Were it possible without intent, the author/editor of this article would be prosecuted! This is a paraphrasing of Lord Avebury’s comments when the CPS refused to file charges in 2010 based on another set of concocted ‘leaflet’ stories that made the media rounds.  The author/editor continues:

Thus the Khatme Nubuwwat has been able to quietly hand out leaflets declaring Ahmadis worthy of death on the grounds that they insult the Prophet Mohammed by appearing to question whether he was, as Muslims believe, the last prophet. Ahmadis dispute this interpretation.

These are carefully argued seven-page texts stamped with addresses of the Khatme Nubuwwat in London and Lahore which mix social commentary with theology to declare that Ahmadis – people “who have established their colony near London” – deserve capital punishment under Islamic law.

Has the author/editor seen such texts?
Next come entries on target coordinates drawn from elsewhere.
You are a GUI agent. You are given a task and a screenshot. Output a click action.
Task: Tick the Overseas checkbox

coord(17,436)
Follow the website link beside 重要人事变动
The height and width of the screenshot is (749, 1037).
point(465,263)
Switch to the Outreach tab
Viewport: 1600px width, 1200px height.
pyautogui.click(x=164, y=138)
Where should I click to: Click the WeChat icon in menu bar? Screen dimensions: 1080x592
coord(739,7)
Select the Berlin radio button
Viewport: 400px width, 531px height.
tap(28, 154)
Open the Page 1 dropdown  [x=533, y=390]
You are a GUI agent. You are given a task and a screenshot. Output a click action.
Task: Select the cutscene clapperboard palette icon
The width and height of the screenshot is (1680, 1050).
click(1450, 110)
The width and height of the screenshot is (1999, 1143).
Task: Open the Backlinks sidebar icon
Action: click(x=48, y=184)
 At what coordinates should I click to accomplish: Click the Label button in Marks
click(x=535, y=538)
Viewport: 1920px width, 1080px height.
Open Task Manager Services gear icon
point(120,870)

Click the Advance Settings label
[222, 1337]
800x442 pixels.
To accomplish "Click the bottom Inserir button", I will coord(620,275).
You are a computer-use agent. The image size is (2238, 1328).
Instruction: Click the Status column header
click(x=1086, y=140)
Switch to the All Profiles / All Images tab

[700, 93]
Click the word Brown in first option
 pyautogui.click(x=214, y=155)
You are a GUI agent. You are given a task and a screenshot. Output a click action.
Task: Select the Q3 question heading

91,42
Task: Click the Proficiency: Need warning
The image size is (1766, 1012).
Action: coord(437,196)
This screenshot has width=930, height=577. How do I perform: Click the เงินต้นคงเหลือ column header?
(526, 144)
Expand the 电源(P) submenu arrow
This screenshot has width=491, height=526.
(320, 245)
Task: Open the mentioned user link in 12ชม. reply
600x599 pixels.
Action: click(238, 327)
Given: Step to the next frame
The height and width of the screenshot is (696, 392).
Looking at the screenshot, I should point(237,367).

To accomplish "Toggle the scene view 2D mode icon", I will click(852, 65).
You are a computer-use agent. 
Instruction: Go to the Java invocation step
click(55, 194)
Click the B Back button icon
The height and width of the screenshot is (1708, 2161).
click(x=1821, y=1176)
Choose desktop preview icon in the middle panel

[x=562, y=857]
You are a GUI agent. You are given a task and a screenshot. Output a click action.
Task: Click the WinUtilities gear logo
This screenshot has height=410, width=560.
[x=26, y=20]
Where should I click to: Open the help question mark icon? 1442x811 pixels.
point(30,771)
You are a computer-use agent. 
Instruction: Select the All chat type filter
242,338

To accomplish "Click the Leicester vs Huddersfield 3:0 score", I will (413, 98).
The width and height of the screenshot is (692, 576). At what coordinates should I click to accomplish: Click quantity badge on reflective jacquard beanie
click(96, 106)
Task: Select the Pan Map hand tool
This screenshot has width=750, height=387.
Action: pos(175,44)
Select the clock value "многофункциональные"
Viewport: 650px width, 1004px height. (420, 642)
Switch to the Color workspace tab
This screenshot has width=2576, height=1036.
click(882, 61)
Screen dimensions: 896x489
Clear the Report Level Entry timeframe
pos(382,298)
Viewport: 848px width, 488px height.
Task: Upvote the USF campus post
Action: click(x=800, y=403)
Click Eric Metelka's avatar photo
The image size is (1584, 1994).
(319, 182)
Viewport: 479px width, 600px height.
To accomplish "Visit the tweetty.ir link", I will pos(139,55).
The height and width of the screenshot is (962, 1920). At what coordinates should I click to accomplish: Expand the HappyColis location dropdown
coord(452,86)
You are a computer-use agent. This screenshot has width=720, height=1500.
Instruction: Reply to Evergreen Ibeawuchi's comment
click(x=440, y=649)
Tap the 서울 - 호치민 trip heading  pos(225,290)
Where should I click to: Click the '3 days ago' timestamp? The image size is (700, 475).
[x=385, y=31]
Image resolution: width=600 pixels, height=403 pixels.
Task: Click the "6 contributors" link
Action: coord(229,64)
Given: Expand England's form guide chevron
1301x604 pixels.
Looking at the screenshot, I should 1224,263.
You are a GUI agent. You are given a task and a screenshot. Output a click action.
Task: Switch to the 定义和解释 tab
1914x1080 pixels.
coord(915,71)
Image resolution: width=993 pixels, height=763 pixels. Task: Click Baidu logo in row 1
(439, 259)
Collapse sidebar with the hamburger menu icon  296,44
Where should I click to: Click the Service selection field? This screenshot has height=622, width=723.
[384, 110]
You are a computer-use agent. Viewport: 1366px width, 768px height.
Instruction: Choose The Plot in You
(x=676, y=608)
Why then the reluctance to take them to the authorities, as the publishers are clearly identified?

Even the more liberal English-language media is afraid to describe them as Muslims or their place of worship as a “masjid” or mosque for fear of retribution.

Another contradiction with the article itself. It is against the law of Pakistan, not ‘retribution’. While the enforcement of such laws remains problematic, it does not help anyone to characterise it in such terms.

Conclusion

The Ahmadiyya are discriminated against in Pakistan, but they are not persecuted by any common definition. Were the Qadiani organisation to not resort to gross exaggeration, they may even have a sympathetic case.

Muslims have become such whipping boys that editors of news agencies rarely bother to check facts before publishing such articles, making a mockery of news.